## PASSAGE TO READ:

— Start —

Skip to contents

This tutorial describes how to analyze a simple coin-flipping model using treepplr.

We assume that the probability of obtaining heads with our coin is p, and that we have a set of flips informing us about the value of p.

In a Bayesian analysis of this problem, we need to specify a prior probability distribution for the value of p. Here, we will assume that p is drawn from a Beta(2,2) distribution.

Load the required R packages

First load the required R packages:

Load model and data files

Now we can load the coin model script (the probabilistic program describing the coin flipping model) provided with the treepplr package using the following command:

model <- tp_model("coin")

You can load any TreePPL model script into treepplr using the same command, replacing "coin" with the file name of your script.

To view the coin model script, simply type

cat(model)

which will print the script.

The main part of the model is defined in a function called coinModel:

model function coinModel(coinflips: Bool[]) => Real  {
  // Uncomment if you want to test the input
  //printLn("Input:");
  //let coinStr = apply(bool2string, coinflips);
  //printLn(join(coinStr));
  assume p ~ Beta(2.0, 2.0); // prior
  let n = length(coinflips);
  for i in 1 to n {
    flip(coinflips[i], p); // likelihood
  }
  return(p); // posterior
}

The definition of this function is preceded by the keywords model function. All model scripts must have exactly one model function.

The model function takes as input argument(s) the observed data that we wish to condition on. In our case, the data are represented by a sequence (vector or array) of Boolean (TRUE/FALSE) values.

— End —

## TASKS AND EXERCISES:
**a.** Write out the coin-flipping tutorial word for word from "We assume that" to "a Beta(2,2) distribution.".
**b.** Translate this sentence from the coin-flipping tutorial into Spanish: "All model scripts must have exactly one model function."
**c.** Give the next part of the coin-flipping tutorial, starting after its final sentence.
You will not need the records for any of this work.

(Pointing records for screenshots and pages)
— Start —

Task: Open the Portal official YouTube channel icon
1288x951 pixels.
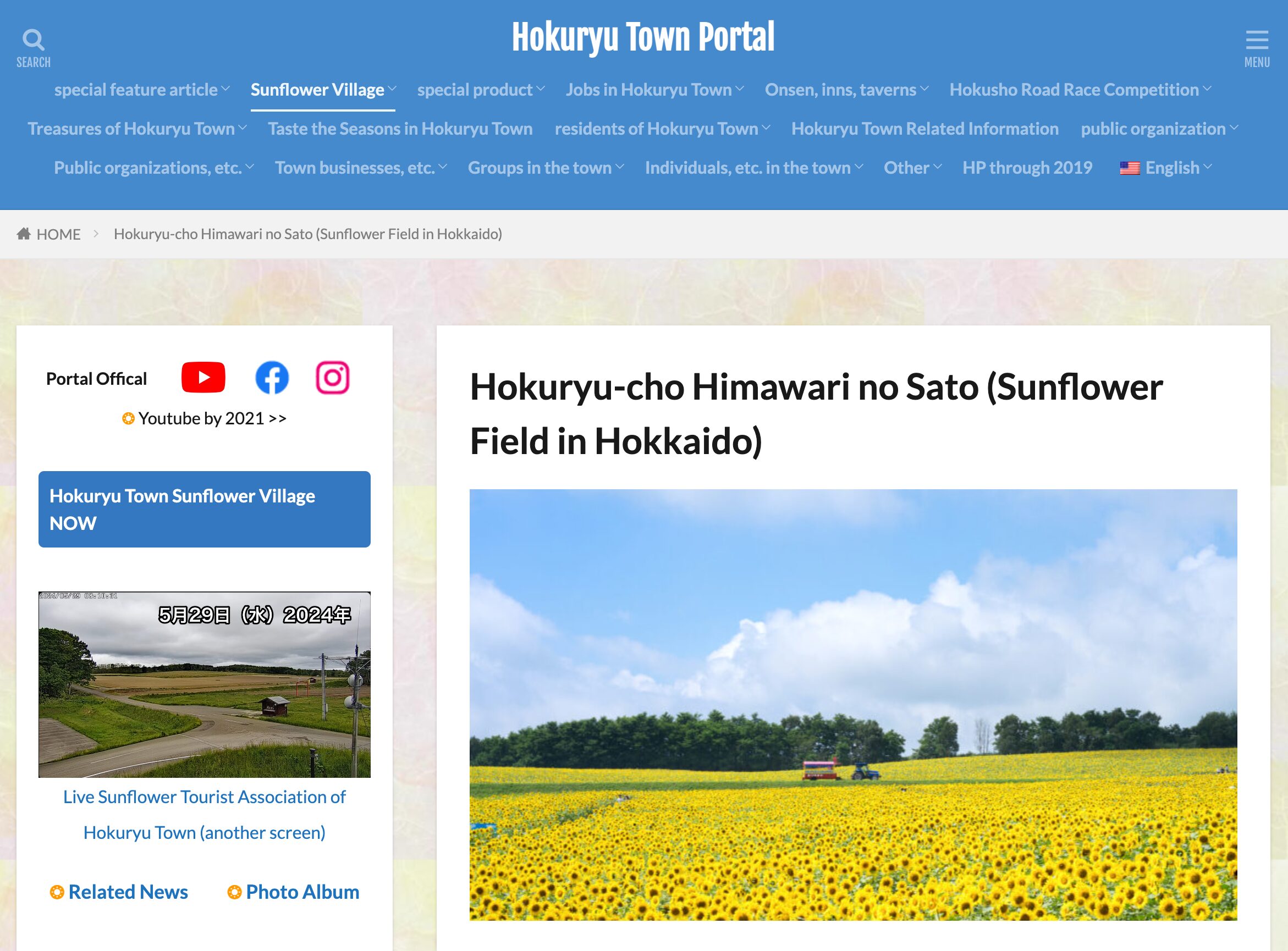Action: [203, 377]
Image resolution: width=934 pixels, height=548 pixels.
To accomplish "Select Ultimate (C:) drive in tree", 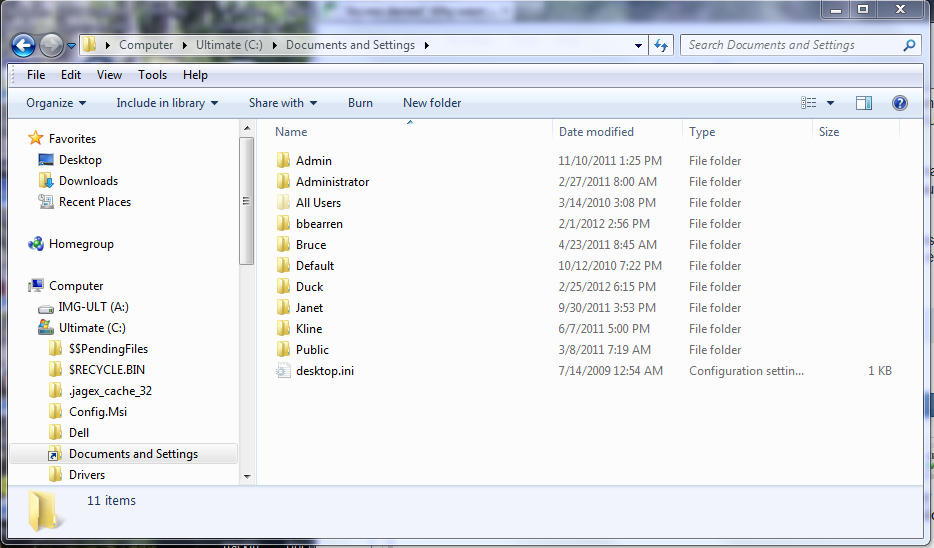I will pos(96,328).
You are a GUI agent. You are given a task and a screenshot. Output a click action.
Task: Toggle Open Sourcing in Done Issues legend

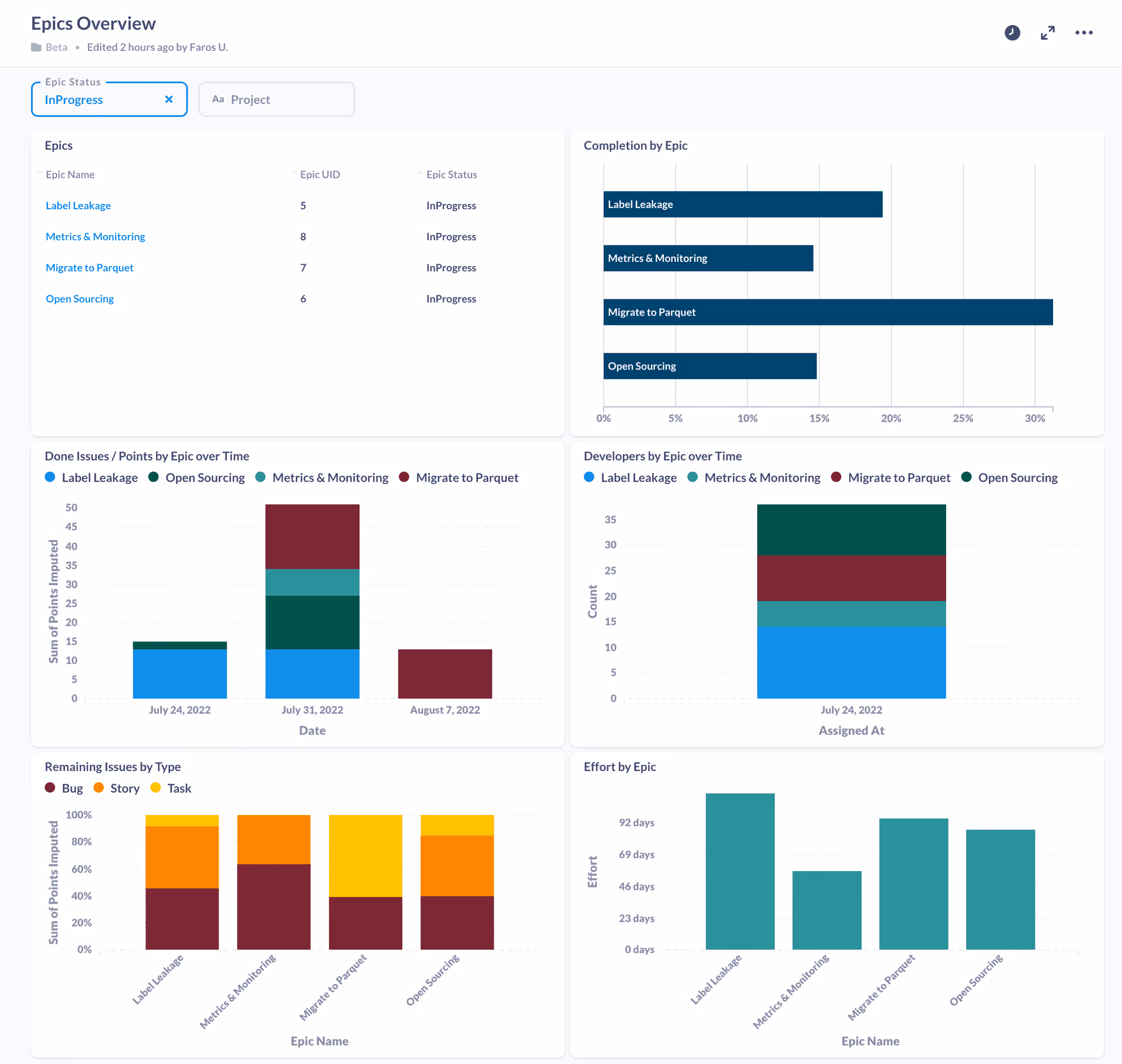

— End —

## REPLIES:
**a.**
We assume that the probability of obtaining heads with our coin is p, and that we have a set of flips informing us about the value of p.

In a Bayesian analysis of this problem, we need to specify a prior probability distribution for the value of p. Here, we will assume that p is drawn from a Beta(2,2) distribution.

**b.** Todos los scripts de modelo deben tener exactamente una función de modelo.

**c.**
Note that TreePPL uses type annotation of input variables in the form of <argument_name>: <data_type>. The square brackets [] are used to denote a sequence type, that is, coinflips: Bool[] tells us that the model function takes a single argument by the name of coinflips, and the data type is a sequence of Booleans.

The return type of a function is specified using the format => <data_type>. Our model function returns the value of p. In general, the model function should return the model parameters for which we are interested in inferring the posterior distribution.

The model function starts with a few statements that are commented out by having // put in front of them. The code in these lines can be used to print the value of the coinflips argument.

The statement assume p ~ Beta(2.0,2.0) specifies the prior probability distribution for the parameter p in our model. TreePPL provides a number of built-in probability distributions; they all have names starting with a capital letter, like the Beta distribution used here.

The assume statement is followed by a loop over the input data sequence, conditioning the simulation on each observed value (heads/TRUE or tails/FALSE). Specifically, this is achieved by calling the help function flip.

The flip function is defined as follows:

function flip(datapoint: Bool, probability: Real) {
  observe datapoint ~ Bernoulli(probability);
}

Bernoulli is a probability distribution on a binary outcome space, represented as a Boolean variable taking the values TRUE or FALSE. This is the appropriate probability distribution for coin flipping.

The single parameter of the Bernoulli distribution, called probability in the flip function, is assumed by convention to be the probability of obtaining the outcome TRUE. In our case, this would be the probability of obtaining heads.

The observe statement weights the simulation with the likelihood of observing a particlar data point from the Bernoulli distribution.

This completes the TreePPL description of the coin flipping model. All TreePPL model descriptions essentially follow the same format. For a more complete coverage of the TreePPL language, see the language overview in the TreePPL online documentation.

Now we can start analyzing the model by inferring the value of p given some observed sequence of coin flips. To do this, we need to provide the observations in a suitable format. To load the example data provided in the treepplr package, use:

data <- tp_data("coin")

We can look at the structure of the input data using

str(data)
#> List of 1
#>  $ coinflips: logi [1:20] FALSE TRUE TRUE TRUE FALSE TRUE ...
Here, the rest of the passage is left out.